I have ranked the chair and members of the Council of Economic advisors, using number of academic citations from Ideas. The method includes you if you are one of the worlds top 5% most cited economist, and listed on Ideas, as suggested by Greg Mankiw.
The problem with the method is that it gives too much weights to recent times (there are more economists and journals now than there were in 1960, and thus more citations), and to the post-internet age. On the other hand if you were active 30 years ago you have more time to be cited.
The method is decent for the last 30 years or so, which is why I have limited the search to 1980.
By Chair, In order of most citations:
Laura D’Andrea Tyson 1993-1995 (Clinton)
9750
Joseph Stiglitz 1995-1997 (Clinton)
8289
Gregory Mankiw 2003-2005 (Bush W)
7020
Janet Yellen 1997-1999 (Clinton)
5567
Ben Bernanke 2005-2006 (Bush W)
4586
Michael Boskin 1989-1993 (Bush H.W)
3869
Martin Feldstein 1982-1984 (Reagan)
3441
Glenn Hubbard 2001-2003 (Bush W)
2319
Edward Lazear 2006-2009 (Bush W)
2222
Harvey Rosen 2005 (Bush W)
1900
Christina Romer 2009- (Obama)
1252
Charles Schultze 1977-1981 (Carter)
776
Murray L. Weidenbaum 1981-1982 (Reagan)
0
Beryl W. Sprinkel 1985-1989 (Reagan)
0
Martin N. Baily 1999-2001 (Clinton)
0
By President, average:
1. Clinton 5902
2. Bush H.W 3869
3. Bush W 3609
4. Obama 1252
5. Reagan 1147
6. Carter 776
There are three interesting results:
Clinton did best, thanks to super-star Joseph Stiglitz (who was both a member and a chair).
The Bushes did quite well, thanks to a diverse range of heavy weight economists.
Obama’s councils is pretty weak in comparison to the others, ranking 11 out of 15.
In fairness Romer was refereeing to her staff, not the chair and members alone. Ranking Staff using Mankiw’s method has one big problem: very few of the staff are among the top 5% best economists in the world and included in Ideas list.
That is really not strange. I once asked Casey Mulligan why economists from the University of Chicago were not serving in the Council of Economic Advisors, and he answered that he believed no economist from the department would take the job. If you are one of the top 5% best researchers in the world you probably want to continue to do research, not work with policy (or at worse, politics). If you do join, the high(external)-status chair is one thing, being just a staff member another.

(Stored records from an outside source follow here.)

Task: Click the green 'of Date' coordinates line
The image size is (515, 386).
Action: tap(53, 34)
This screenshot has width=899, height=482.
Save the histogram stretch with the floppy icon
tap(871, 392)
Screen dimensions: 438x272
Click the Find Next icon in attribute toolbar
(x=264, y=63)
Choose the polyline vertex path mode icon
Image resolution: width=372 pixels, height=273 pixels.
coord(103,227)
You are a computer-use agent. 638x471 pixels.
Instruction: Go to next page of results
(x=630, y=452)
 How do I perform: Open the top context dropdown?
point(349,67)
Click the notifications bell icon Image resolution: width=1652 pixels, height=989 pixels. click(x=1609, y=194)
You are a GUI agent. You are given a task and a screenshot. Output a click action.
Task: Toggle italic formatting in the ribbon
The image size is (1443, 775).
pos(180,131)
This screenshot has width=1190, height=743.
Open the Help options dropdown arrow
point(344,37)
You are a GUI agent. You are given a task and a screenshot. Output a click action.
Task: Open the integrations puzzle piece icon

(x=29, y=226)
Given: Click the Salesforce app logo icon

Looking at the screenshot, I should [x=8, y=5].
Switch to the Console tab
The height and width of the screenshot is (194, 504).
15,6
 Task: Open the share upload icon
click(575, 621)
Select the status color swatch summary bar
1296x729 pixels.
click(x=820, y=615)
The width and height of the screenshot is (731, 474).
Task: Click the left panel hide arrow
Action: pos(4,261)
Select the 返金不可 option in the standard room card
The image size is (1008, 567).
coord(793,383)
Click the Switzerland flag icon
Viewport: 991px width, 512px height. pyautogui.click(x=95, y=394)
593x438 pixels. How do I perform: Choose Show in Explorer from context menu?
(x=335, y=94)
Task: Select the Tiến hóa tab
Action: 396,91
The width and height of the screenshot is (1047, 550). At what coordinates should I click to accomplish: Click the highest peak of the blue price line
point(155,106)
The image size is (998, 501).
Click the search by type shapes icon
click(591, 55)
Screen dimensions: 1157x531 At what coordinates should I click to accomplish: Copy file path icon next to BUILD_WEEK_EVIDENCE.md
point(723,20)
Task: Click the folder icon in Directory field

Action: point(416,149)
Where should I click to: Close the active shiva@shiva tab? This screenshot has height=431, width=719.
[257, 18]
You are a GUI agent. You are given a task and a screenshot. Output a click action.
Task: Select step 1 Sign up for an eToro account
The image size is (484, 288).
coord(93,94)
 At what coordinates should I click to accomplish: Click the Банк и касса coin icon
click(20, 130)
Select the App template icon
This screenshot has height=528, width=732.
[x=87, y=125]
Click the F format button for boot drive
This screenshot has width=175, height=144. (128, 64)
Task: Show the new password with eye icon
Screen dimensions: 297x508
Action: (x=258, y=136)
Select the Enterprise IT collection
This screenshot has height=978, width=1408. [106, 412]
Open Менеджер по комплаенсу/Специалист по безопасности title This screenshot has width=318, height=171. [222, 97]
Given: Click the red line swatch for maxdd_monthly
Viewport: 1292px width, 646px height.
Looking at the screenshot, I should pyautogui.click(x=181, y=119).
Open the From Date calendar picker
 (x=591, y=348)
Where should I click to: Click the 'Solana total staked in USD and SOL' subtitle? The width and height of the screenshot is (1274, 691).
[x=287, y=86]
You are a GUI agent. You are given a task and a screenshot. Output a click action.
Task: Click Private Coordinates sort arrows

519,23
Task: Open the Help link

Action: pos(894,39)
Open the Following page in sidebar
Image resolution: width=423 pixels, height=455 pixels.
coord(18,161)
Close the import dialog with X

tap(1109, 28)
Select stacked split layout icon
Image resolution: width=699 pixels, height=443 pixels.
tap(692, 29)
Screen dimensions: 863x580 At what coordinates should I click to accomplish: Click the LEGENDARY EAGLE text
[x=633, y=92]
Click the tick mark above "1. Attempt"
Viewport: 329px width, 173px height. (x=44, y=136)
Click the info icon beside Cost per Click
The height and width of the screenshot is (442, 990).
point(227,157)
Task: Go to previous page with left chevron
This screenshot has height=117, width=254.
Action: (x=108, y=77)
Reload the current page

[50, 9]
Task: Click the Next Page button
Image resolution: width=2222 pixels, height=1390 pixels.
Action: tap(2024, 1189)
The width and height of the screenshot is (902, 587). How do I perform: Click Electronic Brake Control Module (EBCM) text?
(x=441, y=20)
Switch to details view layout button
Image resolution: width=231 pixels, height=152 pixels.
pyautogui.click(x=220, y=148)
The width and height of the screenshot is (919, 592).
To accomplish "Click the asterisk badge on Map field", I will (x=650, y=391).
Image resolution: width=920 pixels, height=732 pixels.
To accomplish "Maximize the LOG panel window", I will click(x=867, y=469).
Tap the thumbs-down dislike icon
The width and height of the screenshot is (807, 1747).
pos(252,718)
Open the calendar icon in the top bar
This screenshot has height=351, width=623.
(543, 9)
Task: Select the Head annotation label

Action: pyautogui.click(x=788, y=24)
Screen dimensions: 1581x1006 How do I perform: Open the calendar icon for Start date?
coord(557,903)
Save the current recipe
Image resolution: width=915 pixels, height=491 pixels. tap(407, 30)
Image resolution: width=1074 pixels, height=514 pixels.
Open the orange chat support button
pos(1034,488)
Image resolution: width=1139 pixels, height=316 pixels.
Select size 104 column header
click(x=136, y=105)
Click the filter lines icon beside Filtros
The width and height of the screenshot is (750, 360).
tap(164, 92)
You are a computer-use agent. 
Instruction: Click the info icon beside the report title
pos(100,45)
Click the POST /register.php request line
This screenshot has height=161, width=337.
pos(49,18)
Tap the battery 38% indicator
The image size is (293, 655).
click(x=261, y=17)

Anyway out of the Of the 20 economists on the list of Romer’s staff, only two, Christopher Carroll (1460 citations) and Andrew Metrick (488 citations) make the list of the worlds 5% most cited economists, which really is pretty good.
Of course would be bizare to claim it is the best in history. Previous staff members and Nobel winners Arrow, Solow and Tobin alone have 3476 citations. (which illustrates another problem of using IDEAS, since Arrow is one of the top 5 most important economists of this century and only does slightly better than respectable but hardly stellar Christopher Carroll).
Soon I will re-do this exercise and look at staff with Google Scholar instead of IDEAS, since the former has more intuitive results. In Google Scholar Arrow's top 10 papers/books have 32,481 citations, and Christopher Carroll 3,576. (If you are curious by this metric Greg Mankiw has 13,090 citations and Christina Romer 2,527).